Requirement —
Having found the line containing "Ống Gen Điện: Giải" in the data below, reproduce that line and each one after it to the end, exactly, and include nothing else.

Records shown —
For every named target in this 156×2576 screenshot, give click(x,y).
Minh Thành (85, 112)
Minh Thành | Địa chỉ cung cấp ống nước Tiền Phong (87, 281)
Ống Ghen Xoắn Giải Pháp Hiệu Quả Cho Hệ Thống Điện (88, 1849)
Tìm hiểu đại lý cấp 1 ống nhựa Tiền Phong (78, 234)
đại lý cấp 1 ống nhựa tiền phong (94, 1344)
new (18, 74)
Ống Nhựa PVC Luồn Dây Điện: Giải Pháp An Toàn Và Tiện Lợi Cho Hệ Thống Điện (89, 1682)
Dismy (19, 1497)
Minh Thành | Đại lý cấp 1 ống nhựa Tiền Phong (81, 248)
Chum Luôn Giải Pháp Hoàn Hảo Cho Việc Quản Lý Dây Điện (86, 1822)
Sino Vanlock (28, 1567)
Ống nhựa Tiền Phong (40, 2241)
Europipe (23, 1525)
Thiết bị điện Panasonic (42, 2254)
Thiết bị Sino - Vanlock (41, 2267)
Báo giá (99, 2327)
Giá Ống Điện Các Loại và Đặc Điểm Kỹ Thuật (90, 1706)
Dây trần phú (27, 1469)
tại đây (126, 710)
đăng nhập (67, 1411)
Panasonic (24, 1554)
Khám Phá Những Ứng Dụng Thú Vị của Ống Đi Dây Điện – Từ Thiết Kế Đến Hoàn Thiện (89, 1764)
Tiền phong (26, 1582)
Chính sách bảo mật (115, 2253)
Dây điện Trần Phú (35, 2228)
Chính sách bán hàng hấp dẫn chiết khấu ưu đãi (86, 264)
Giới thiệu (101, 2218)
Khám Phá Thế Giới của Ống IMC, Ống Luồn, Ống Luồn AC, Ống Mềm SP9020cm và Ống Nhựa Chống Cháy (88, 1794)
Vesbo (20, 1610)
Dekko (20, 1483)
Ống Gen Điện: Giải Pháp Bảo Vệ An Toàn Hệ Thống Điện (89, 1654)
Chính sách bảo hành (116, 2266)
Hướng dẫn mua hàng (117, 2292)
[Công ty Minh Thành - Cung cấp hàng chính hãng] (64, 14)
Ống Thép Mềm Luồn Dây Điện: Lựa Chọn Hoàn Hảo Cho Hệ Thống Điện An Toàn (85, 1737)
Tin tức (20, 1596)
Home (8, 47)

Reply —
Ống Gen Điện: Giải Pháp Bảo Vệ An Toàn Hệ Thống Điện (89, 1654)
Chính sách bảo hành (116, 2266)
Hướng dẫn mua hàng (117, 2292)
[Công ty Minh Thành - Cung cấp hàng chính hãng] (64, 14)
Ống Thép Mềm Luồn Dây Điện: Lựa Chọn Hoàn Hảo Cho Hệ Thống Điện An Toàn (85, 1737)
Tin tức (20, 1596)
Home (8, 47)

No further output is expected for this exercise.